2 de agosto de 2015

Cicatrices.

Iba pedaleando en la bici nueva, que para mi tamaño era muy grande, más grande que mi cuerpo entero. Mamá no me dejaba bajar a la calle todavía, con esas excusas que utilizan los que nos cuidan “No es que no confíe en vos, es que no confío en los demás”, pero claro que no me era suficiente, claro que por algún lado tenía que alimentar mi hambre por la velocidad, así que lo hice.
Con toda la fuerza de mis piernas, que en ese entonces eran escarbadientes, pedaleé hasta que me temblaran, hasta no dar más, hasta tener miedo de la velocidad, en un circuito de vuelta manzana que para mí era la carrera conmigo misma más salvaje de todo el barrio.
Entonces fue cuando, pasando apenas la puerta de casa, me caí.

La rodilla derecha fue la más afectada: un agujero que para mi tamaño era épico, desprendía sangre a borbotones y ni siquiera recuerdo si lloré, si me dolía o si me preocupé. Estaba alucinada con todo lo que me había lastimado, con todo lo que había logrado hacerme sola.
El abuelo estaba en la puerta, si mal no recuerdo. Debe haber visto todo, pobre viejo. Sufría del corazón y yo me le tiraba adelante como si estuviera dejando la vida en esa caída.
Dejé la bici tirada y caminé con la pierna ensangrentada, pero los recuerdos otra vez se me nublan, y no sé si llegué a casa, si apareció mamá o si me retaron por ser tan atolondrada.
Todos sabían que a mí me gustaba andar muy rápido, que a veces bajaba a la calle aunque estuviera prohibido y que me dijeran lo que me dijeran, al día siguiente haría lo mismo otra vez.
Lo que no sabían, era que estaba orgullosa de haberme lastimado así, porque me sentí aventurera, sentí que valió la pena, que ahora tendría una marca para toda la vida que me recordaría que, además de romper las reglas, me gustaba desafiarme.

Con el tiempo, junto a esa cicatriz – un circulito blanco que ahora apenas si se ve- se me había hecho otra: una línea –que ya desapareció- cerca del tobillo. Y las exponía orgullosa, como si fueran una bandera, el estandarte que decía: “Miren, me jugué a hacer lo que me gusta, me arriesgué, me caí, me dolió y me rompí un poco, pero justamente por haberme jugado, porque soy aventurera, porque amo los riesgos que acompañan a la incertidumbre, la adrenalina de romper lo establecido, el amor por aquello que me hace vibrar, y ahora estoy bien, me curé, nada duele."

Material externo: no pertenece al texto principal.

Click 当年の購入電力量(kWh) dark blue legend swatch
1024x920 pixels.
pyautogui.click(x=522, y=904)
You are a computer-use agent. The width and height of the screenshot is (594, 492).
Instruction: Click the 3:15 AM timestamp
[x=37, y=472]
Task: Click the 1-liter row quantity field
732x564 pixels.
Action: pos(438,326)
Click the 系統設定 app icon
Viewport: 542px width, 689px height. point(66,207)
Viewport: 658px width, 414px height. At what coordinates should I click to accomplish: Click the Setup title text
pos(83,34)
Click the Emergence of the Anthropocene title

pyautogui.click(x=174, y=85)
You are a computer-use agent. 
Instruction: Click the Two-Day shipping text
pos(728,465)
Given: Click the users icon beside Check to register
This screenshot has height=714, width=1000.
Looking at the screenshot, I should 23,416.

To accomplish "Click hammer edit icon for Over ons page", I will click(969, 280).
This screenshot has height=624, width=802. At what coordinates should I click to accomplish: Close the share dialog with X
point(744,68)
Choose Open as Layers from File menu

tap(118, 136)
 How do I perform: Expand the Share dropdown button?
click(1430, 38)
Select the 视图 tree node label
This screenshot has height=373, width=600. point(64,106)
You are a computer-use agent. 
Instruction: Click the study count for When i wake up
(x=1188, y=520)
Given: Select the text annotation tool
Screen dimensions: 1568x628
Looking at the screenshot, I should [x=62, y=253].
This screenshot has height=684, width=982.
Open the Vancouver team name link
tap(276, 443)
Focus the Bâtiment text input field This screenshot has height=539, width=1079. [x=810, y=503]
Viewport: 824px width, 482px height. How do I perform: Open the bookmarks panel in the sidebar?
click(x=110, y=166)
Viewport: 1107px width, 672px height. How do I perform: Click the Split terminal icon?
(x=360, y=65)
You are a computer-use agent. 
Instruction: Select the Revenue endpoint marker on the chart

Así, con los años, aprendí a tener miles de cicatrices más, pero ninguna externa que me marcara tanto como aquella.

Porque ese fue el día en el que supe que hacer lo que deseaba no le iba a caer bien a todo el mundo, que muchas veces iba a salir herida, pero si estaba convencida, si seguía adelante insistiendo en mi camino, las heridas se iban a curar y yo volvería a estar de pie y entera, después de cada caída, siempre.